La violencia es un lastre que arrastra al pueblo dominicano hacia lo más primitivo de su herencia genética. Domesticarla parece una tarea más allá de las fuerzas de quienes hoy día nos dejan, en los espacios públicos y privados, muestras fehacientes de esta mancha.
Con un ejercicio simple de la razón se puede entender que los accidentes de tránsito son evitables, pero ocurren. Sin embargo, por alguna razón a muchos se nos hace imposible llegar a esta simpleza lógica y ante cualquier roce, del que no ha salido nadie lastimado, somos capaces de producir daños colaterales que nada tienen que ver con el choque de vehículos.

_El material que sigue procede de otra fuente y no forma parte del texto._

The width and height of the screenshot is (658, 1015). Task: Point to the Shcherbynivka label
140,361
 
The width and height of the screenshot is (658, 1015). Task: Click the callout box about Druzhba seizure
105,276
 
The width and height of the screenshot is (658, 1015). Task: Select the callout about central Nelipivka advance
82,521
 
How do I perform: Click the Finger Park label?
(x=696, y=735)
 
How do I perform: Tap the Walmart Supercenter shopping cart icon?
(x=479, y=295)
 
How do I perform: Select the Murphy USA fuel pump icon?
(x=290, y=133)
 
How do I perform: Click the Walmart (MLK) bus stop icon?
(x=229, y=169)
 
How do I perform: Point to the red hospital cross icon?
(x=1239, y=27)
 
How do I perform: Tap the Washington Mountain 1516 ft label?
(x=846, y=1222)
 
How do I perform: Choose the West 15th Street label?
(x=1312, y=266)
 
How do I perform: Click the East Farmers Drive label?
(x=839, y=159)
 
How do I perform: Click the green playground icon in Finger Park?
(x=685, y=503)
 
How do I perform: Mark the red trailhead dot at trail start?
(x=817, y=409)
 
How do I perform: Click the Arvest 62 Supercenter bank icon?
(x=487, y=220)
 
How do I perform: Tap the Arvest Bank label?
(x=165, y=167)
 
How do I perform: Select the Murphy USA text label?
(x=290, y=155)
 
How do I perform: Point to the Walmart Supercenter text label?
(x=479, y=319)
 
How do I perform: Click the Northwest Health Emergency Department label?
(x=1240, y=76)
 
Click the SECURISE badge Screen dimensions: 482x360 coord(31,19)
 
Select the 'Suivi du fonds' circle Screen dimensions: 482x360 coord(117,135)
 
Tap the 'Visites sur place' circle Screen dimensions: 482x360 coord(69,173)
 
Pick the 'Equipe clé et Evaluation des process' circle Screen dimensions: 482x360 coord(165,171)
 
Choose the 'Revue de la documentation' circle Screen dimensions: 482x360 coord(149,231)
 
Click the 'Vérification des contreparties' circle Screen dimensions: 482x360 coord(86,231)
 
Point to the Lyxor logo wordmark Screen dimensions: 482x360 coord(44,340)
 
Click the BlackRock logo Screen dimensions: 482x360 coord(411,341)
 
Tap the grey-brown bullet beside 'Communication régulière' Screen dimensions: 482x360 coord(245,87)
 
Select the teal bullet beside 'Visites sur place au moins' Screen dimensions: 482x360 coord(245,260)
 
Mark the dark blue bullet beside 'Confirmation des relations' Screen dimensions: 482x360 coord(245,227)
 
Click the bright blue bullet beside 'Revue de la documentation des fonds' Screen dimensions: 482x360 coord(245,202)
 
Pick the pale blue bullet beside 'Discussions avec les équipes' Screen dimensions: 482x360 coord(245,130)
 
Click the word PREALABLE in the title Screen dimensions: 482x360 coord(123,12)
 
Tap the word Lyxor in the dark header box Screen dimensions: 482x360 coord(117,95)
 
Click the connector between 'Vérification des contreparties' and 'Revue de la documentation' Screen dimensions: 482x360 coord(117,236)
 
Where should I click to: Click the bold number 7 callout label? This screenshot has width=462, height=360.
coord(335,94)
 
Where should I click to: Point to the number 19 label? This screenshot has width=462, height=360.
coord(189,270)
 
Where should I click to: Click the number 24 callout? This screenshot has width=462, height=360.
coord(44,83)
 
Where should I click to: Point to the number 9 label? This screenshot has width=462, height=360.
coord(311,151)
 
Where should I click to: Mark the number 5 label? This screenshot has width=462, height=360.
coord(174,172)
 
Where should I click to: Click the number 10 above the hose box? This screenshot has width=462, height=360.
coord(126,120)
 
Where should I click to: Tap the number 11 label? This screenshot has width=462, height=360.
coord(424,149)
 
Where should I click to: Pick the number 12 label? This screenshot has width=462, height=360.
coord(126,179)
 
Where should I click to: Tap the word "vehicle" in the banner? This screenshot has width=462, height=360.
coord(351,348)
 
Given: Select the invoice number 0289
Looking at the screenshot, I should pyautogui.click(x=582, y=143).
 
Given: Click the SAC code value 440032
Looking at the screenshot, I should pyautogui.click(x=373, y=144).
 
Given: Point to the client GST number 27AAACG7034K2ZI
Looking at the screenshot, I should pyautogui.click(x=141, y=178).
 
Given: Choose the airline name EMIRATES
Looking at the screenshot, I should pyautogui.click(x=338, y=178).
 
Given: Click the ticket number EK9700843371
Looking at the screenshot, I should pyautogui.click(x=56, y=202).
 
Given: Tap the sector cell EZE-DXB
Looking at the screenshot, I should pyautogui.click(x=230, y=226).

La reflexión anterior viene a este espacio a propósito de la “tabaná” que le propinó un energúmeno a una mujer con la que tuvo un accidente de tránsito en una intersección de Baní.
El hecho ocurrió el fin de semana y a continuación una ola de indignación, que no cesa, no ha dejado hueso sano en el autor del atropello físico.
¿Cuántos de los que juzgan desde fuera llevará consigo la tara del carácter que permite que ocurran hechos como este? Imposible saberlo, pero la pregunta no es retórica. Ocurre tantas veces en nuestras calles que acaso debiera ser evaluada la pertinencia de llevar a nuestro sistema educativo la asignatura de “tránsito”, o urbanidad.
Un accidente de tráfico se produce por razones variadas, pero en el caso de que el hecho arroje daños materiales o personales de consideración, corresponde a los involucrados presentarse ante la autoridad a reportar el hecho. Y si les resulta imposible ponerse de acuerdo sobre cuál de los involucrados fue el causante, la ley establece la manera de proceder y ante quién hacerlo.
Este tipo de violencia ocurre tantas veces que después de tirar la piedra contra el primitivo de Baní, debiéramos ser capaces de buscar dentro de nosotros, a ver si nos corresponde civilizar a nuestro monstruo interno.